Brief
For this exercise, please find the lines in the entries that include the word "computer" and copy them.

+ + + + + + +

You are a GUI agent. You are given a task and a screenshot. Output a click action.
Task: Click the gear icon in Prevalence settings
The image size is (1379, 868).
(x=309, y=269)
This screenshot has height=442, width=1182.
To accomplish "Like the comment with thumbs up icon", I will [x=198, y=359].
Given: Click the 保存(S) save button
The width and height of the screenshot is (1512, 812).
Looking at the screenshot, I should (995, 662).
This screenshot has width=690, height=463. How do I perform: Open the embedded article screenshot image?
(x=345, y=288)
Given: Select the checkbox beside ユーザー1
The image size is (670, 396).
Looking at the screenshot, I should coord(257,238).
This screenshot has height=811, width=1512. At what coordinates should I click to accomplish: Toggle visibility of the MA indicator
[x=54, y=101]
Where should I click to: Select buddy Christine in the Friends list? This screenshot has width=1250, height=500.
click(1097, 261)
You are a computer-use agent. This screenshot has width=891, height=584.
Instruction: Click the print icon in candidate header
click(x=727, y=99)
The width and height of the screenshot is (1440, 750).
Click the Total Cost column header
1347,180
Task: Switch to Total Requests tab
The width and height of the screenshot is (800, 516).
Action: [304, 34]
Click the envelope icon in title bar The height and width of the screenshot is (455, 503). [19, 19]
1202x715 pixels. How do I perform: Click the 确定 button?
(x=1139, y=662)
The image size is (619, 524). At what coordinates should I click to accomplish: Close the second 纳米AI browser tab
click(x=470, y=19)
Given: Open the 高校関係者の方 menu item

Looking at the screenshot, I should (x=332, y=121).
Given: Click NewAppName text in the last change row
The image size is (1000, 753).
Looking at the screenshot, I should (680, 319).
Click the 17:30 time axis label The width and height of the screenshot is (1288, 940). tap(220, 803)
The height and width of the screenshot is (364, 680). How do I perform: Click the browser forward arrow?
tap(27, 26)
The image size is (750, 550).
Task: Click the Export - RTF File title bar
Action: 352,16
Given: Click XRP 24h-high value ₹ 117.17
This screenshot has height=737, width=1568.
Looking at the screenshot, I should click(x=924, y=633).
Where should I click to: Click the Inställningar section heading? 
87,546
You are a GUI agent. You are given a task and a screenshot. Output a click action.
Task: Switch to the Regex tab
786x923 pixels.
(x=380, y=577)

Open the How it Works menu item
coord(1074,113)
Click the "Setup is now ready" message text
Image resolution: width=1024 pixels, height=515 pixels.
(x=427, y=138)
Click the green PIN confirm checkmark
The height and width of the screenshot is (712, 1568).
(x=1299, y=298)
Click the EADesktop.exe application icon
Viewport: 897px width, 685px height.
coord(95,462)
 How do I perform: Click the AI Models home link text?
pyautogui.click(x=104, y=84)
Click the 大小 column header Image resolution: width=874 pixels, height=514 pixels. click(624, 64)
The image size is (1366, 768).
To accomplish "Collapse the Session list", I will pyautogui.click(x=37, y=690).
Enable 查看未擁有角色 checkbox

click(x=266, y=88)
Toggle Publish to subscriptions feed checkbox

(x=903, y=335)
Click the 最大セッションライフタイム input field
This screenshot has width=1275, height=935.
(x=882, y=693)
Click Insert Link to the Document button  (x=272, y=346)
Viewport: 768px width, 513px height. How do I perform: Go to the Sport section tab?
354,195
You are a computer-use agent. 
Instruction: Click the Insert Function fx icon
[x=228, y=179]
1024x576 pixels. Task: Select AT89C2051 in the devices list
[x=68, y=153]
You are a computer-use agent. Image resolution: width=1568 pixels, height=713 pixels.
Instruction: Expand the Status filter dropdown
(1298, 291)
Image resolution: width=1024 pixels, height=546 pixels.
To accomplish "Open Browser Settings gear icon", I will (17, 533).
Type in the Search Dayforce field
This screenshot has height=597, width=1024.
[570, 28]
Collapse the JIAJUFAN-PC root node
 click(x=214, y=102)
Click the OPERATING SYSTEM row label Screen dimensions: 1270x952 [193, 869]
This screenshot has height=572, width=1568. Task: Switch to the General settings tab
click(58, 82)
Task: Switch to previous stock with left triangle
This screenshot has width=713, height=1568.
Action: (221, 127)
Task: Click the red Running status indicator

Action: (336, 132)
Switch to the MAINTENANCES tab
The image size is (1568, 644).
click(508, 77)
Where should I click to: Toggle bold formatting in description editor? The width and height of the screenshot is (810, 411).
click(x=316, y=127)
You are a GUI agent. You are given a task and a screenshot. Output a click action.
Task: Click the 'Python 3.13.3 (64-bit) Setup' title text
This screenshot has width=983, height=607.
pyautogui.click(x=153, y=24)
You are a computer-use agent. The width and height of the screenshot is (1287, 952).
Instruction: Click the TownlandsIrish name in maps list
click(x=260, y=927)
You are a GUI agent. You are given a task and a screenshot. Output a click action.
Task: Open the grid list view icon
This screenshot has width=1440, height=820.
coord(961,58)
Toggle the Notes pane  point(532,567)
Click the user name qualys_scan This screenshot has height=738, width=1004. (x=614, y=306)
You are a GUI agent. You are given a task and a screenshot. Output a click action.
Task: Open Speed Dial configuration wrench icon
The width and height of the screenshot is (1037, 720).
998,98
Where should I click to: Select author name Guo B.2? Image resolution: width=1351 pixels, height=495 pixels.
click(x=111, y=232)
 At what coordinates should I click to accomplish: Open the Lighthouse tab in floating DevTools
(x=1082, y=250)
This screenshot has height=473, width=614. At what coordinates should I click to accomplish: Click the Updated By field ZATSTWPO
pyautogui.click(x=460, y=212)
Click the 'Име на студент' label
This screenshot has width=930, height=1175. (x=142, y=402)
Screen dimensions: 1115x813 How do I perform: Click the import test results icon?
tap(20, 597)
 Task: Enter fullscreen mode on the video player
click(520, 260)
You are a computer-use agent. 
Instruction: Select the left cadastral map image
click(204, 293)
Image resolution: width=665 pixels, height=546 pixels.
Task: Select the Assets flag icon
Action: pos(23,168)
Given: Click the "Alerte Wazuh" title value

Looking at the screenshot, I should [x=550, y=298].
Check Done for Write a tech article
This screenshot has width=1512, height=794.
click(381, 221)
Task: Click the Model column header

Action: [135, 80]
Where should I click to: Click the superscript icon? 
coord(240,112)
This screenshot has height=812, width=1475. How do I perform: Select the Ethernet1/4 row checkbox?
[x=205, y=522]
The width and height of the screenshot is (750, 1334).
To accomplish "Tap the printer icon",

+ + + + + + +

Task output
You are a computer-use agent. This screenshot has width=891, height=584.
You are a computer-use agent. 
You are a computer-use agent. Image resolution: width=1568 pixels, height=713 pixels.
You are a computer-use agent. The width and height of the screenshot is (1287, 952).
You are a computer-use agent. 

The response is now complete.